» Task to carry out: Would you filter the listing below so that only lines with the word "screenshot" remain?

» Entries supplied:
* * *
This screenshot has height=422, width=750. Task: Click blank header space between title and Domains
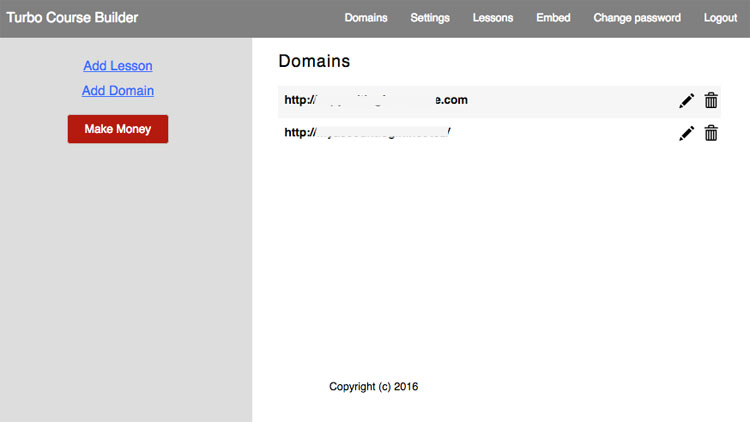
* * *
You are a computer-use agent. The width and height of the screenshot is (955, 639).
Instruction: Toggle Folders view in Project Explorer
* * *
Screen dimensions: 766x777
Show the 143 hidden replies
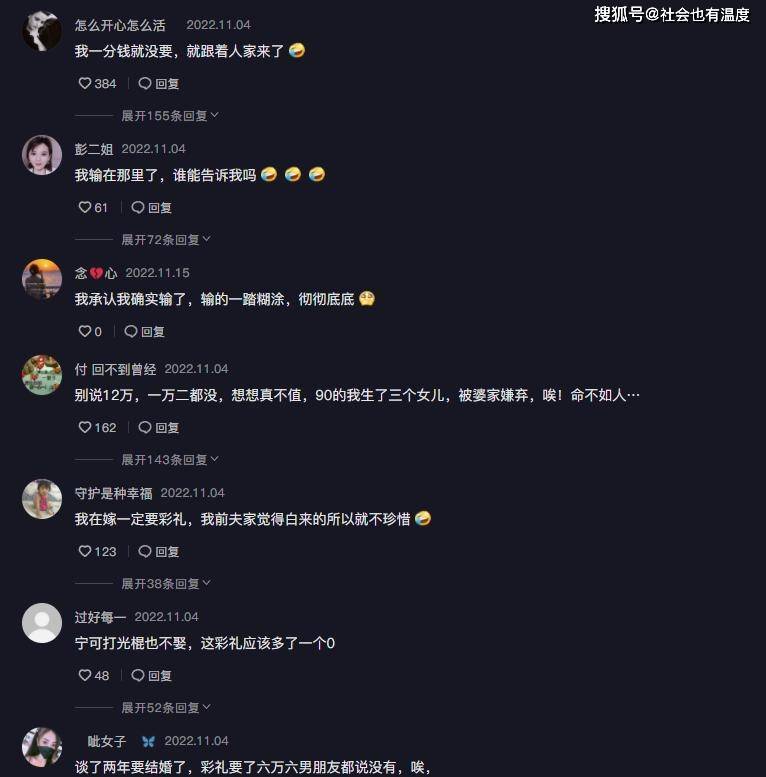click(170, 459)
* * *
» Expected answer:
This screenshot has height=422, width=750. Task: Click blank header space between title and Domains
You are a computer-use agent. The width and height of the screenshot is (955, 639).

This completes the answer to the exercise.